The IUCN WCPA (World Commission on Protected Areas) Transboundary Conservation Specialist Group

This Group works towards cooperative and effective conservation of ecosystems across international borders. Comprising over 250 members from diverse fields and specialities, the focus is to not allow different management and political governances to impact conservation goals. Four types of Transboundary Conservation Areas are recognised by the WCPA – a Transboundary Protected Area, a defined geographical region across two countries; a Transboundary Conservation Landscape and/or Seascape, which has both Protected Areas and multiple resource use areas; Transboundary Migration Conservation Areas, habitats needed for migratory species; and a special designation called A Park for Peace, applicable to any of the above three types for special peaceful cooperation between countries.

Several such transboundary conservation initiatives are in the works across the world – some informal agreements, some MoUs between governments.
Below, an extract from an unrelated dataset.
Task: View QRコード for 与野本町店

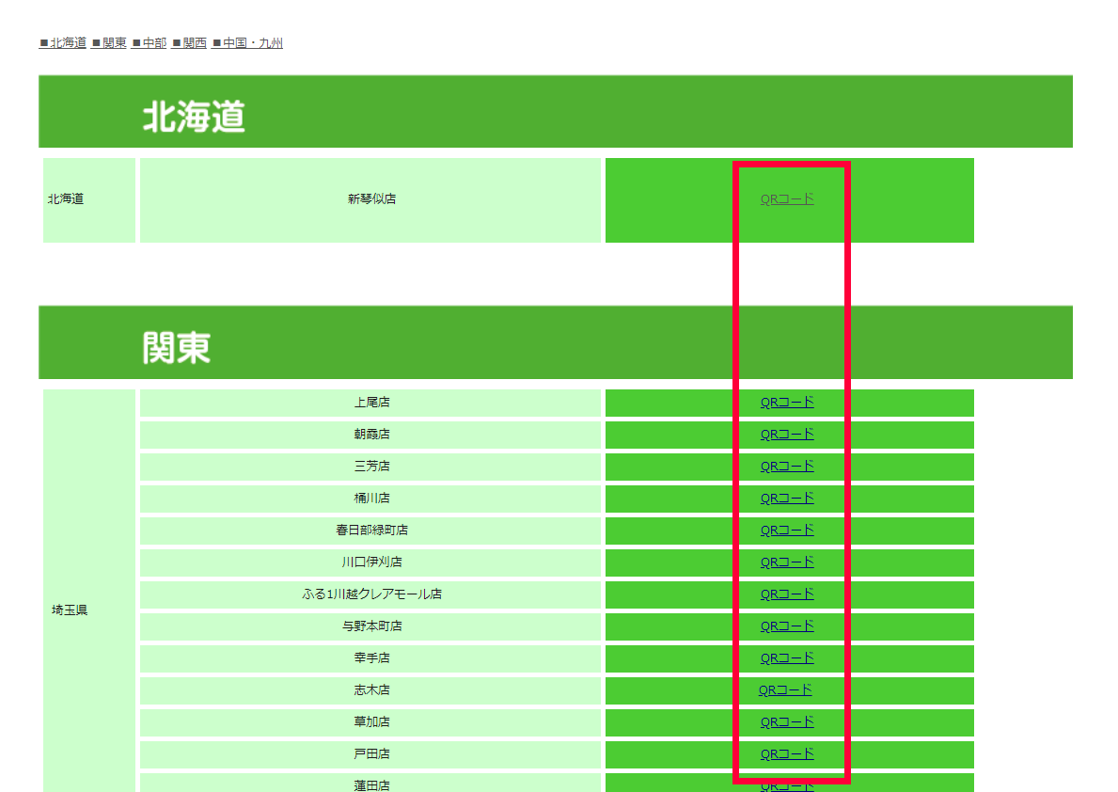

The transboundary region between the Tibet Autonomous Region of China and the adjacent mountain habitat of India and Nepal, for instance, is a culturally and ecologically diverse and fragile region. This mountain habitat is home to several specialist species such as chiru, Tibetan wolves, and snow leopards, which move across national boundaries. A consolidated conservation, management and monitoring framework between countries is thus a necessity.


Gopinathan Maheswaran is an ornithologist, he is presently working with the Zoological Survey of India. His research focus is on long-legged wading birds, especially storks and herons of Northeast India and the reclusive hispid hare.